6 implementation plans and slow query log

 6.1 Implementation Plan

  Before adding sql query explainto view the article sql execution plan, such as:

    EXPLAIN SELECT * FROM table

  This sql returns a table like this:

id select_type table partitions type possible_keys key key_len ref rows filtered extra  
1 simple                      

  This table is sql execution plan, we can know that we run sql by analyzing the execution plan. Now to explain columns:

    1) id: clauses or select a query sequence operation table execution.

    2) select_type: each type of query select clause (simple to complex) comprising:

      • SIMPLE: the query does not contain subqueries or UNION;

      • PRIMARY: The query contains a complex of sub-section;

      • SUBQUERY: contains the subquery SELECT list or WHERE, the subquery is marked SUBQUERY;

      • DERIVED: derived subquery contained in the FROM list is marked DERIVED;

      • UNION: If after the second SELECT appears UNION, were marked UNION;

      • UNION RESULT: The results acquired from UNION SELECT table is marked as the RESULT UNION;

    3) type: MySQL find a way to express the desired line in the table, also known as "access types," including:

      • ALL: Full Table Scan, MySQL will traverse the whole table to find matching rows;

      • index: Full Index Scan, index differs only ALL is traversing the index tree index type;

      • range: index range scan, index scan begins at a certain point, matching range of return lines, common in between <> and other inquiries;

      • ref: non-unique index scanning, returns all rows matching a separate value. Find a non-unique prefix common to use a unique index non-unique index that is carried out;

      • eq_ref: unique index scan, for each index key, only one record in the table match. Common in the primary key or unique index scan;

      • and onst system: when a part of MySQL query optimization, and converted to a constant, using these types of access. As will be placed where the primary key list, MySQL the query can be converted to a constant, system type is const exception, in the case of only one row of table lookup using System;

      • NULL: MySQL decomposition statement in the optimization process, when executed even without access to a table or index.

    4) possible_keys: pointed MySQL can be used if there is an index, the index will be listed in the table on which the index to find the rows, queries related to the field, but not necessarily queries.

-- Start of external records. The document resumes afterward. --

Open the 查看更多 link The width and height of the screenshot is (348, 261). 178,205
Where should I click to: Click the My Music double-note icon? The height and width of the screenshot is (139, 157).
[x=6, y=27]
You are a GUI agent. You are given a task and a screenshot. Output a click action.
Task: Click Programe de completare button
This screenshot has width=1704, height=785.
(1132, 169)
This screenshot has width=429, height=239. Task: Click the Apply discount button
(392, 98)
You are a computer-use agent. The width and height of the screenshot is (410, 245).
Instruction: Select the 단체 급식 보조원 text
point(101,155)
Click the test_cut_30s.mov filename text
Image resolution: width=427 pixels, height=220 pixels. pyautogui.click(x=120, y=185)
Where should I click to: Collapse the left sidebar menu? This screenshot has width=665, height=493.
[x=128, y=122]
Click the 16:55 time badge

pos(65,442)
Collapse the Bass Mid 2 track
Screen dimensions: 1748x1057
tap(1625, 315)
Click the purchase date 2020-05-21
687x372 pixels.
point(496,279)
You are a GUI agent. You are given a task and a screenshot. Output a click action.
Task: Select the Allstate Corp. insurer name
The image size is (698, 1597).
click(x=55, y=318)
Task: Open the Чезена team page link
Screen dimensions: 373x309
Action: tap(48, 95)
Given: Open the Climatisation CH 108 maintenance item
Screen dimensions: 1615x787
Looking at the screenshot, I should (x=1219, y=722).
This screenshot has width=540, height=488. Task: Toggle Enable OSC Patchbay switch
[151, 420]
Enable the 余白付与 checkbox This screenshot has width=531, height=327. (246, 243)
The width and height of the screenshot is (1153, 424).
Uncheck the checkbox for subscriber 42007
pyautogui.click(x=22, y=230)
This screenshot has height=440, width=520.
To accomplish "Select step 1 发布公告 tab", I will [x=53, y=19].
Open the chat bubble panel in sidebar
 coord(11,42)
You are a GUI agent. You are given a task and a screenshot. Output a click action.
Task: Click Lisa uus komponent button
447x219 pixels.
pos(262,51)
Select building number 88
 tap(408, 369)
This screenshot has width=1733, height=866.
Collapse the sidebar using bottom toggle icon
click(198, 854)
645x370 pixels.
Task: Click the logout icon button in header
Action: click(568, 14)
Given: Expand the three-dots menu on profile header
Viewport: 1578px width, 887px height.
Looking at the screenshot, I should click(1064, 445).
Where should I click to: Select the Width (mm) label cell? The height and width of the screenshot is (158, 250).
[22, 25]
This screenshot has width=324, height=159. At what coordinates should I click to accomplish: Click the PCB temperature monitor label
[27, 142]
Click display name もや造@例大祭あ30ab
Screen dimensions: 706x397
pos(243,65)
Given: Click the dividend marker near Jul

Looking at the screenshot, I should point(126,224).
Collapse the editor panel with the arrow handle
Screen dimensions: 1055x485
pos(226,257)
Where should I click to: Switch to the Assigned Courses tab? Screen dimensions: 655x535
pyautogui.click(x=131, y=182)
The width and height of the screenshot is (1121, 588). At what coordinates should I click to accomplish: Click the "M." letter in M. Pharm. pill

    5) key: Displays the index MySQL actually used in the query, if the index is not used, it appears as NULL.

    6) key_len: number of bytes used in the index, said length of the index may be used in the query is calculated by the column.

    7) ref: indicates the matching condition of the connection table, that is, which is used to find the column or constant value in the index column.

    8) rows: indicates the matching condition of the connection table, that is, which is used to find the column or constant value in the index column.

    9) Extra: Other important information includes:

      • Using index: This value indicates that the corresponding select operation using a covering index;

      • Using where: MySQL with the where clause to filter the result set;

      • Using temporary: MySQL expressed the need to use temporary tables to store the result set, common in the sorting and grouping queries;

      • Using filesort: MySQL can not use indexes to complete the sort operation called "Sort files."

 6.2 slow query log

  mysql slow query log support functions - sql relevant information long mysql query time will be written to the log. The query time threshold by the parameter long_query_timespecified, long_query_timethe default value is 10, the above operation will be recorded 10S sql query to the slow query log. By default, Mysql database does not start slow query log, we need to set the parameters manually. Slow query log file is written to support logging, also supports logging into the database table.

Slow query log can be viewed through the following sql is turned on:

    show variables like '%slow_query_log%';

  Turn slow query by sql:

    set global slow_query_log=1;

  Use sql modify the slow query log database setting takes effect only after the restart will fail if MySQL. If you want permanent, you must modify the configuration file my.cnf.

  View modify thresholds slow query by sql:

    show variables like 'long_query_time%';

    et global long_query_time=4;

7 master from a backup

 7.1 Master-slave principle backup

  Master, the master data server automatically copied from the copy refers to a database server acting as the master server, the other server or servers from the database server acts as the server from among. By this means we can achieve read and write separation, the main library to write data, read data from the database, thereby increasing the available databases. Relates to the master copy from MySQL three threads running in a master node (log dump thread), the remaining two (I / O thread, SQL thread) running from the node.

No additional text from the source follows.